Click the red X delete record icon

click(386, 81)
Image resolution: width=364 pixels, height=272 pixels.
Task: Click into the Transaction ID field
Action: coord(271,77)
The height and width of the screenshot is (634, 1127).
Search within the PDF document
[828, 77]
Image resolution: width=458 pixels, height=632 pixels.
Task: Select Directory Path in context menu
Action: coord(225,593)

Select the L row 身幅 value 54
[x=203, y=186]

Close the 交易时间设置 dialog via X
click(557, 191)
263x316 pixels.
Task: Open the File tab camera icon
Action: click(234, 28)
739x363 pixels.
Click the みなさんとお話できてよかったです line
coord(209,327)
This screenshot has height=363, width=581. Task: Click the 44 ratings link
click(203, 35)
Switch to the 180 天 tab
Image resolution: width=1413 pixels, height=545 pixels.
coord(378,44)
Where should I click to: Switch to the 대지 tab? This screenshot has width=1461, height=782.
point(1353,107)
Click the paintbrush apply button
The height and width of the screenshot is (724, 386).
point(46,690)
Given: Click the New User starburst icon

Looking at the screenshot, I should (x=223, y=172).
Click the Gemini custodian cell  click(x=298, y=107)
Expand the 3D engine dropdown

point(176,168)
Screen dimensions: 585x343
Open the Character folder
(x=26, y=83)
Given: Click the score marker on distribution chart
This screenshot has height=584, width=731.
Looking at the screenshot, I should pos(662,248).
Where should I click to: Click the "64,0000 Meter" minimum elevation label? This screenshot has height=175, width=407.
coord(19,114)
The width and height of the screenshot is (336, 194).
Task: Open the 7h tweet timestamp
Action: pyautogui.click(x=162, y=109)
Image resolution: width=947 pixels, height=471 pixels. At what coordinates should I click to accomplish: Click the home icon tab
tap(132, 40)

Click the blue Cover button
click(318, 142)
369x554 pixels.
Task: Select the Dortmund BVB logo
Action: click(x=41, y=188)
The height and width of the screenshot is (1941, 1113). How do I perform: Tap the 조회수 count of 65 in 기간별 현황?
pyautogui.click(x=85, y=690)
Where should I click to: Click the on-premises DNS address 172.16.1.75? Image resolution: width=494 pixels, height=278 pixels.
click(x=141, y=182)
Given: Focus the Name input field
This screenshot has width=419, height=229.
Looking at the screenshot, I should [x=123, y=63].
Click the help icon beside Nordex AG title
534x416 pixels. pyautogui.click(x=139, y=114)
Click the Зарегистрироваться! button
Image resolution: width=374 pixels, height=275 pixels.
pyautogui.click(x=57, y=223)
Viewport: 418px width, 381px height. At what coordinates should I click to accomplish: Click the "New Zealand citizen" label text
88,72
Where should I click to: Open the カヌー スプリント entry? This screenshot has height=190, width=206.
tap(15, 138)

## Problem to solve
The answer is to be the lines from the one holding "This screenshot has height=584, width=731." through the end of the data above, transcribed character for character, both ends included.

## Problem solution
This screenshot has height=584, width=731.
Looking at the screenshot, I should pos(662,248).
Where should I click to: Click the "64,0000 Meter" minimum elevation label? This screenshot has height=175, width=407.
coord(19,114)
The width and height of the screenshot is (336, 194).
Task: Open the 7h tweet timestamp
Action: pyautogui.click(x=162, y=109)
Image resolution: width=947 pixels, height=471 pixels. At what coordinates should I click to accomplish: Click the home icon tab
tap(132, 40)

Click the blue Cover button
click(318, 142)
369x554 pixels.
Task: Select the Dortmund BVB logo
Action: click(x=41, y=188)
The height and width of the screenshot is (1941, 1113). How do I perform: Tap the 조회수 count of 65 in 기간별 현황?
pyautogui.click(x=85, y=690)
Where should I click to: Click the on-premises DNS address 172.16.1.75? Image resolution: width=494 pixels, height=278 pixels.
click(x=141, y=182)
Given: Focus the Name input field
This screenshot has width=419, height=229.
Looking at the screenshot, I should [x=123, y=63].
Click the help icon beside Nordex AG title
534x416 pixels. pyautogui.click(x=139, y=114)
Click the Зарегистрироваться! button
Image resolution: width=374 pixels, height=275 pixels.
pyautogui.click(x=57, y=223)
Viewport: 418px width, 381px height. At what coordinates should I click to accomplish: Click the "New Zealand citizen" label text
88,72
Where should I click to: Open the カヌー スプリント entry? This screenshot has height=190, width=206.
tap(15, 138)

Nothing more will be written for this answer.